Plan: 1 to add, 0 to change, 1 to destroy.

------------------------------------------------------------------------

We see that to reconcile our configuration with real-world state, Terraform will first destroy the existing instance, built with the original AMI, and then recreate it with the new AMI.

»Lifecycle options: Configuring how Terraform manages drift

Terraform provides some lifecycle configuration options for every resource, regardless of provider, that give you more control over how Terraform reconciles your desired configuration against state when generating plans.

One of these options is prevent_destroy. When this is set to true, any plan that includes a destroy of this resource will return an error message. Use this flag to provide extra protection against the accidental deletion of any essential resources.

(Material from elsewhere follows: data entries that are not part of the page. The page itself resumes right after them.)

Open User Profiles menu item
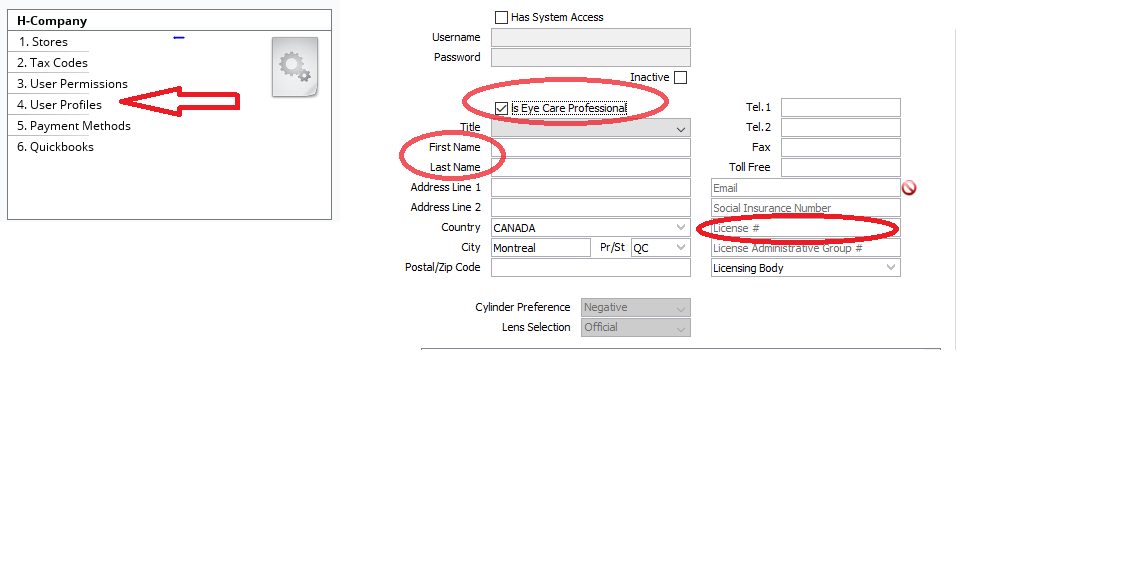Image resolution: width=1125 pixels, height=569 pixels. pos(65,105)
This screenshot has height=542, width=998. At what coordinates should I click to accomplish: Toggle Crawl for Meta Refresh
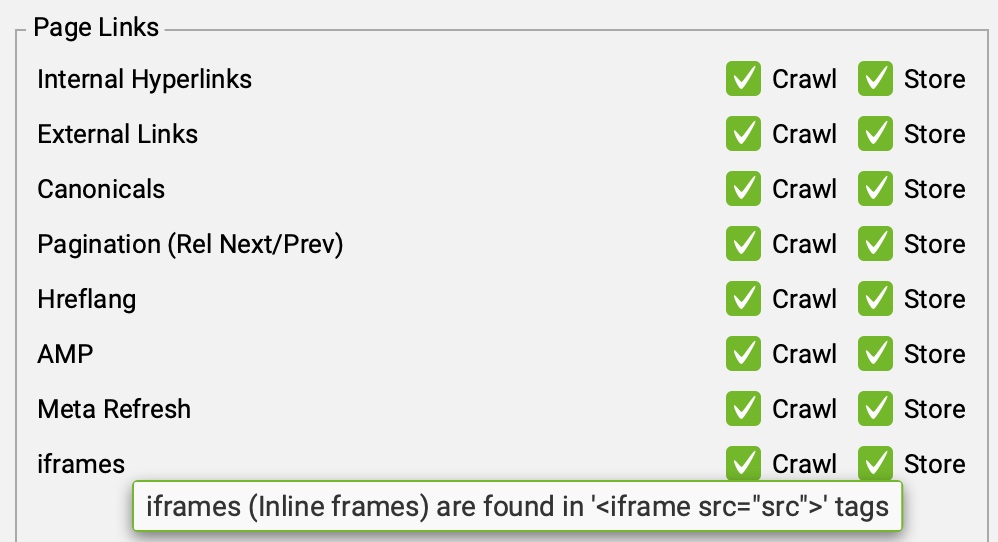pyautogui.click(x=743, y=409)
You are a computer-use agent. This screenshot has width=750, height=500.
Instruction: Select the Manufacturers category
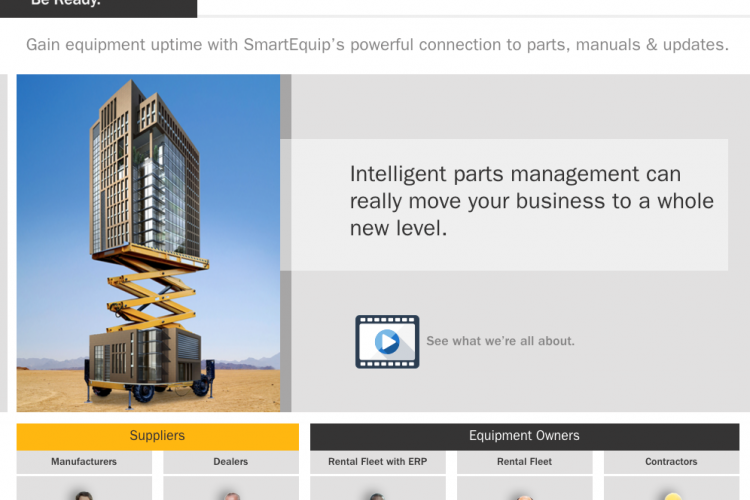[84, 462]
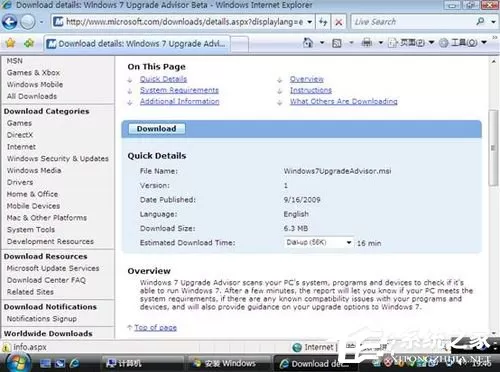Click the Live Search input field
Image resolution: width=500 pixels, height=372 pixels.
tap(413, 22)
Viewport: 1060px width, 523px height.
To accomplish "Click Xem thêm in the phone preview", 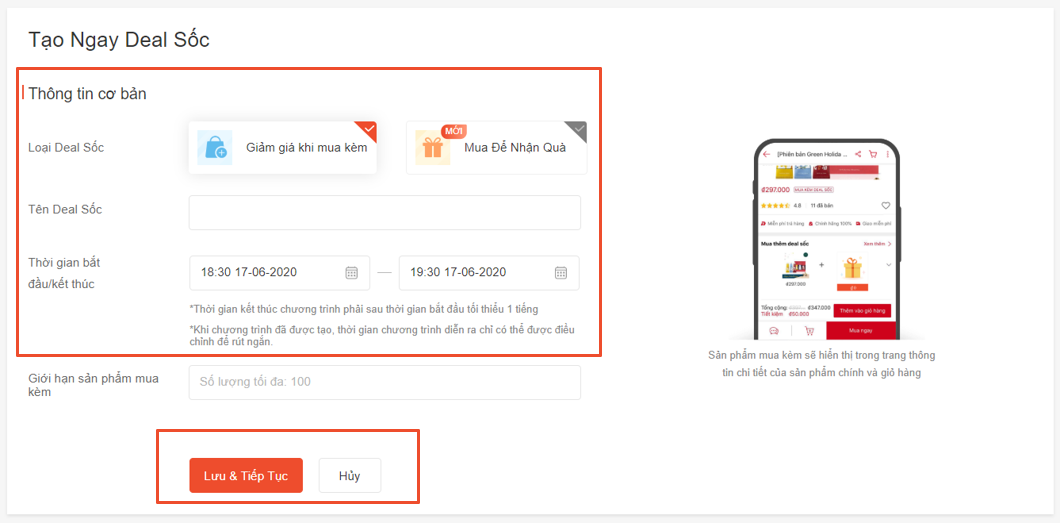I will 875,243.
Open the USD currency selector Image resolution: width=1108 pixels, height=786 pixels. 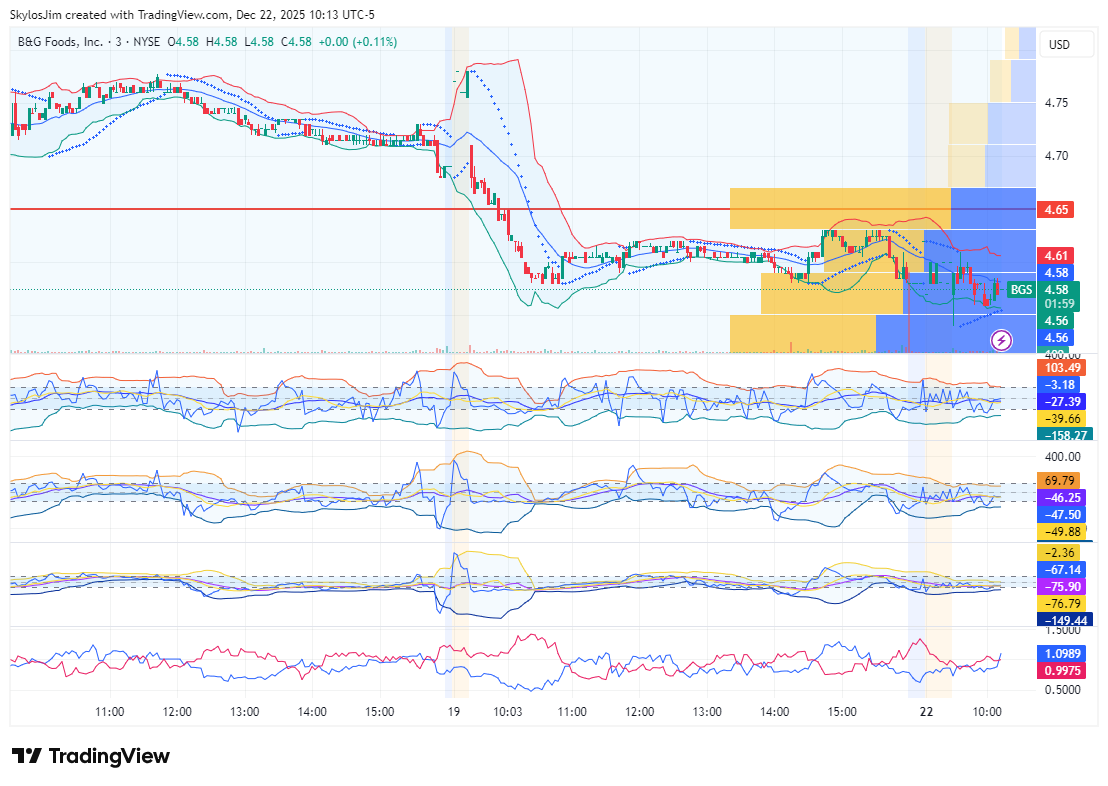pos(1058,45)
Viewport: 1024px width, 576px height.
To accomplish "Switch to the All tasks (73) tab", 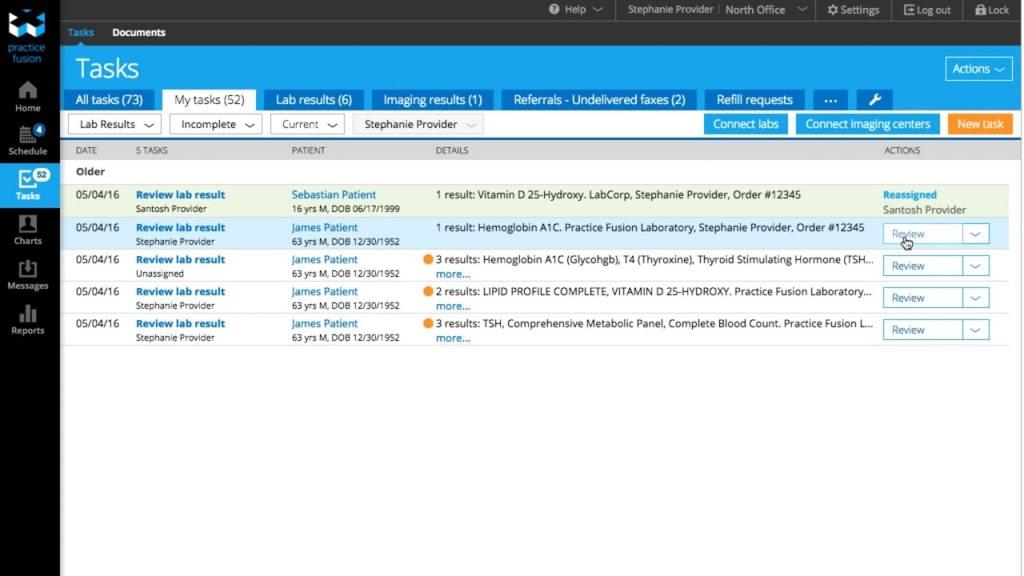I will click(109, 100).
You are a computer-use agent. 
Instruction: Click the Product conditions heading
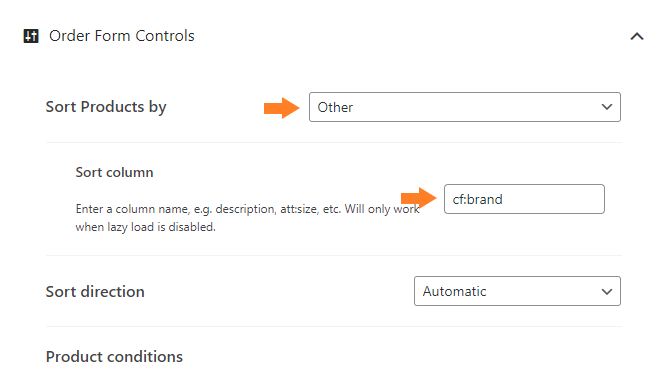pos(114,356)
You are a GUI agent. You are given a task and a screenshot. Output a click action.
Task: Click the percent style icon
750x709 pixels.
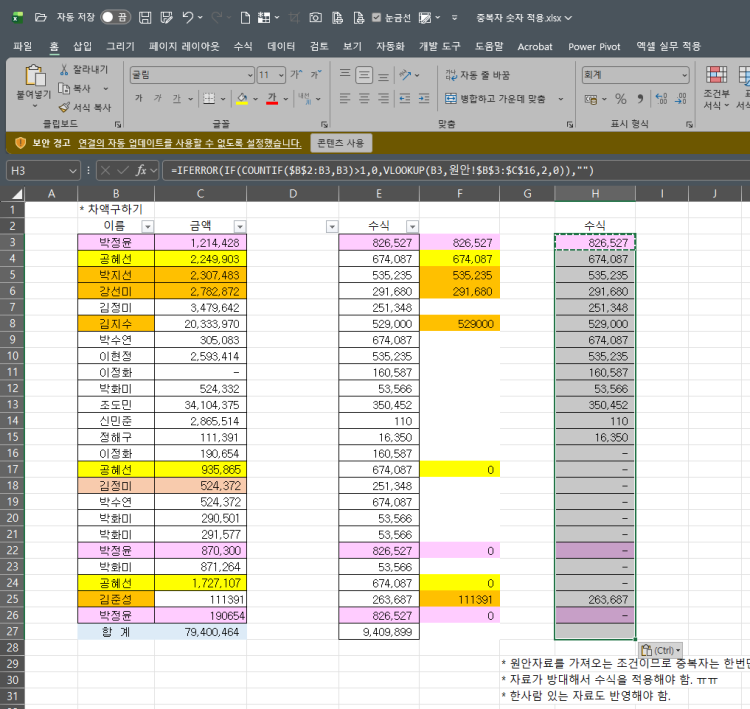click(x=620, y=98)
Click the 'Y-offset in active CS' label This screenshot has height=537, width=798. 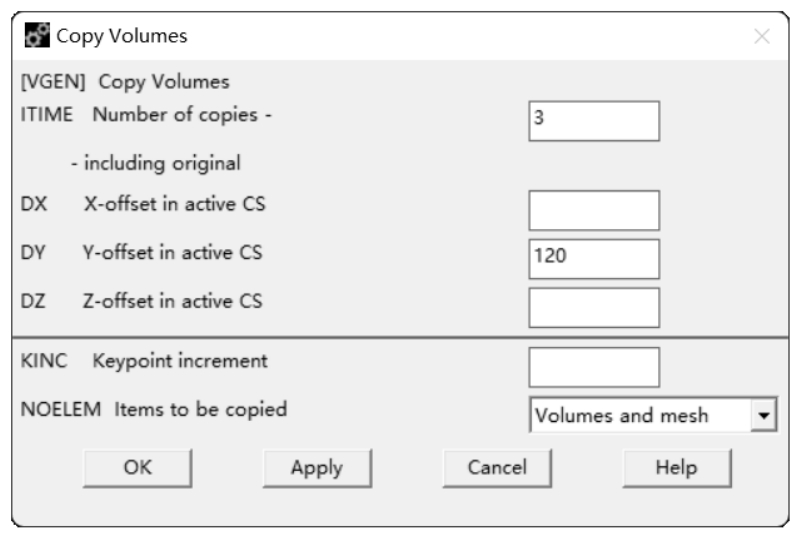172,253
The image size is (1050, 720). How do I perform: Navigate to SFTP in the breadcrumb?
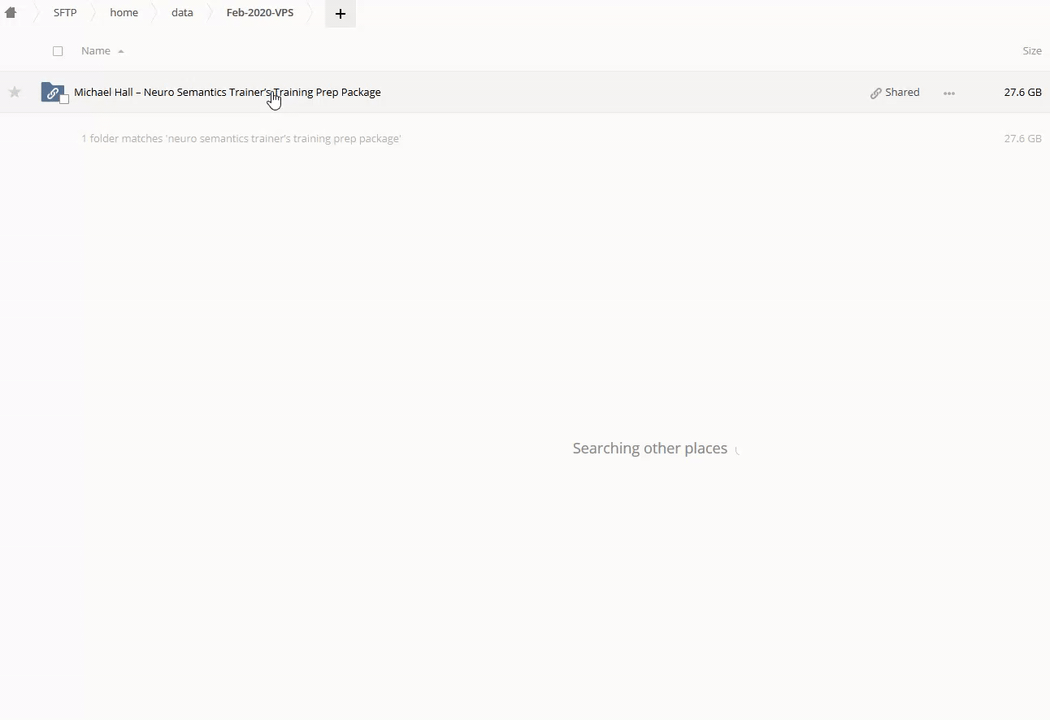click(x=65, y=13)
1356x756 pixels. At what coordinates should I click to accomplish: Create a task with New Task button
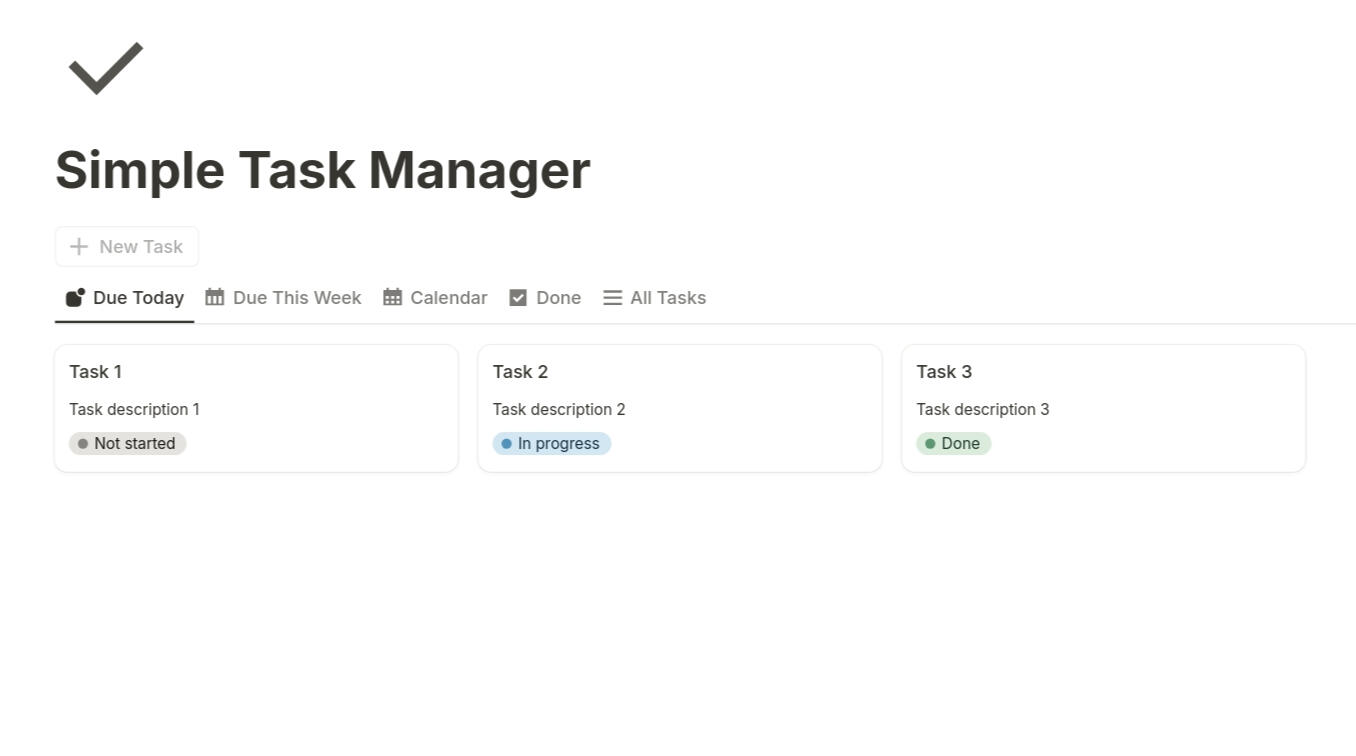(x=127, y=246)
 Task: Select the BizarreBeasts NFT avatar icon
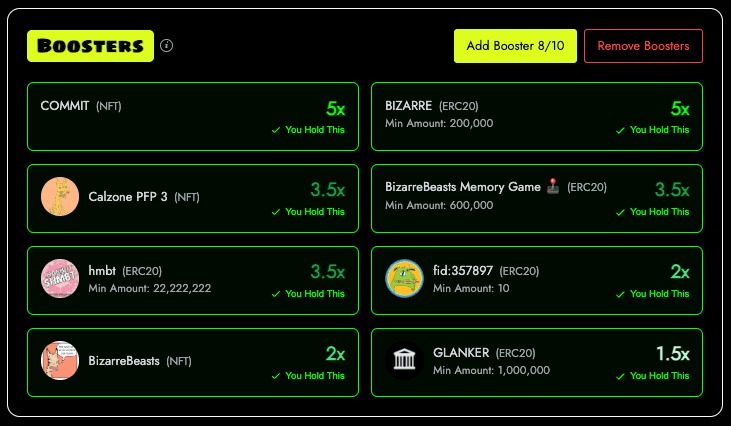coord(60,361)
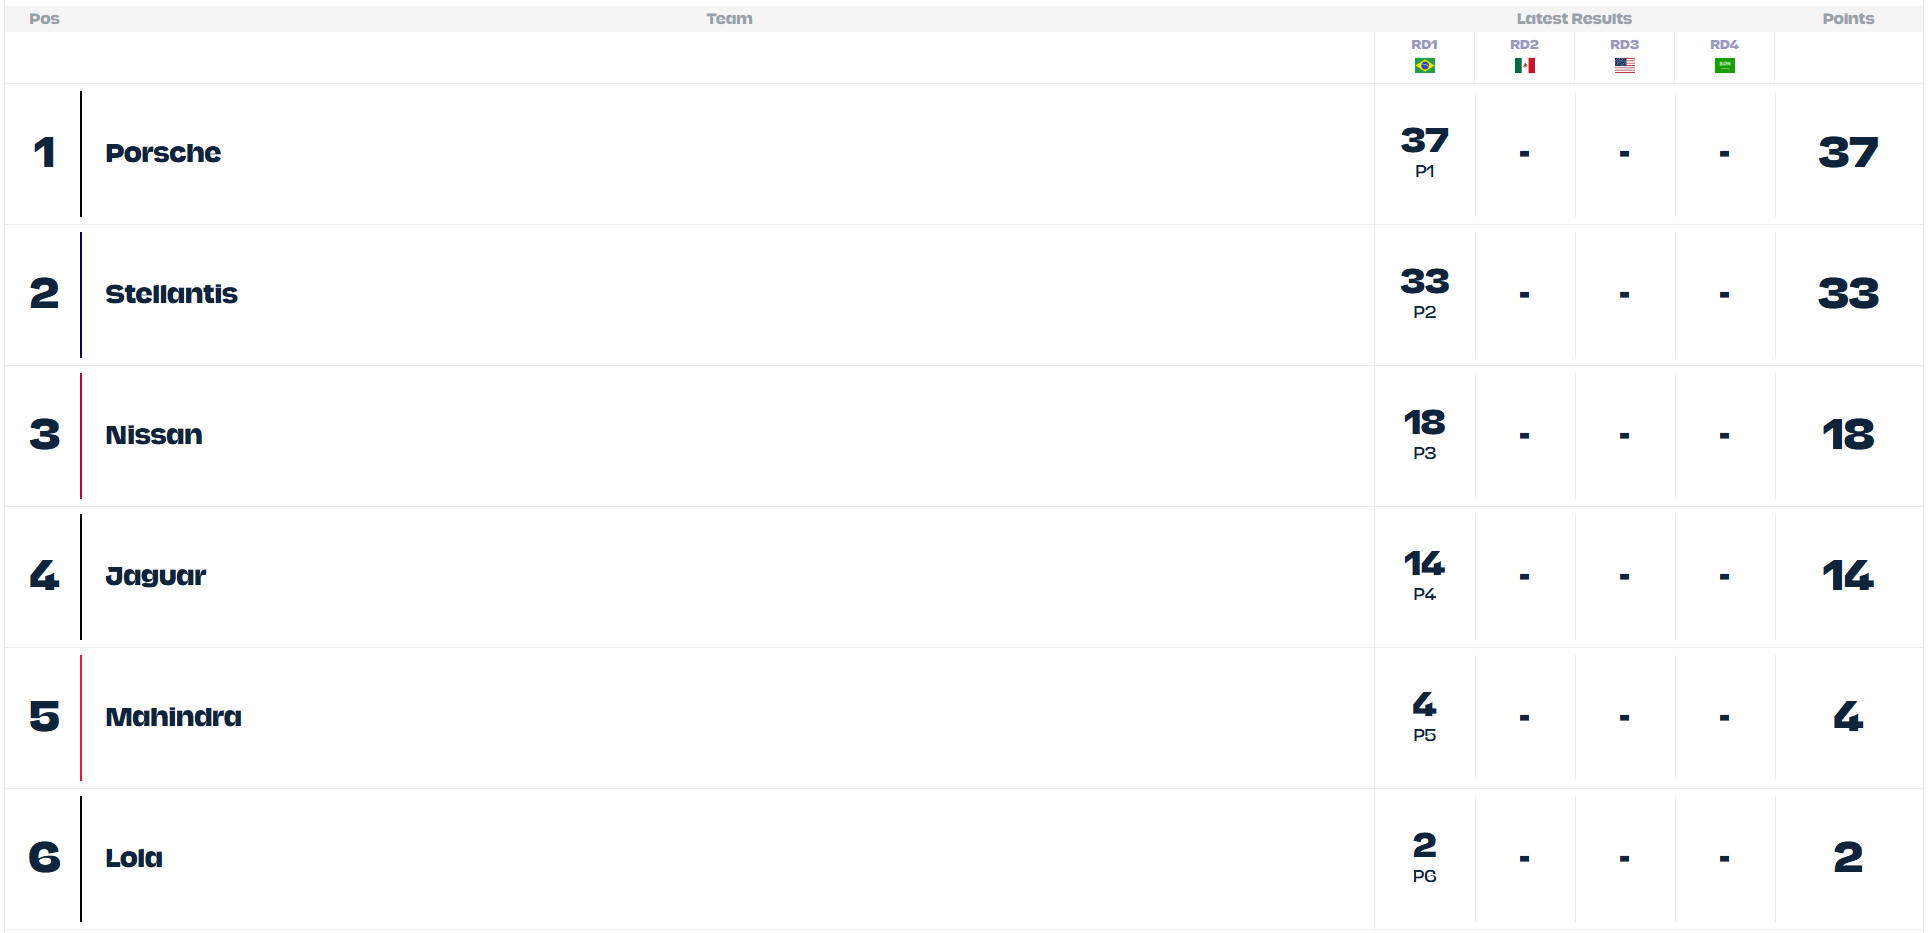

In the last example, where we updated the AMI of our resource, terraform plan indicated that the existing instance would be destroyed. To prevent this behavior, add the following to the resource’s definition:

  lifecycle {
    prevent_destroy = true
  }

Running terraform plan now generates an error, alerting us that applying this plan would destroy resources:

$ terraform plan
Error: Error running plan: 1 error(s) occurred:

* aws_instance.example: 1 error(s) occurred:

* aws_instance.example: aws_instance.example: the plan would destroy this resource, but it currently has lifecycle.prevent_destroy set to true. To avoid this error and continue with the plan, either disable lifecycle.prevent_destroy or adjust the scope of the plan using the -target flag.

While returning an error when any resource with prevent_destory = true will be deleted is useful for preventing the accidental destruction of resources, Terraform won’t allow us to make any other changes when this happens.

Instead, another option for managing drift is the ignore_changes parameter, which tells Terraform which individual attributes to ignore when evaluating changes.

Using our same example, we add ignore_changes = ["ami"] to the lifestyle stanza and re-run terraform plan:

$ terraform plan
Refreshing Terraform state in-memory prior to plan...
The refreshed state will be used to calculate this plan, but will not be
persisted to local or remote state storage.

aws_instance.example: Refreshing state... (ID: i-06641647ef59e4304)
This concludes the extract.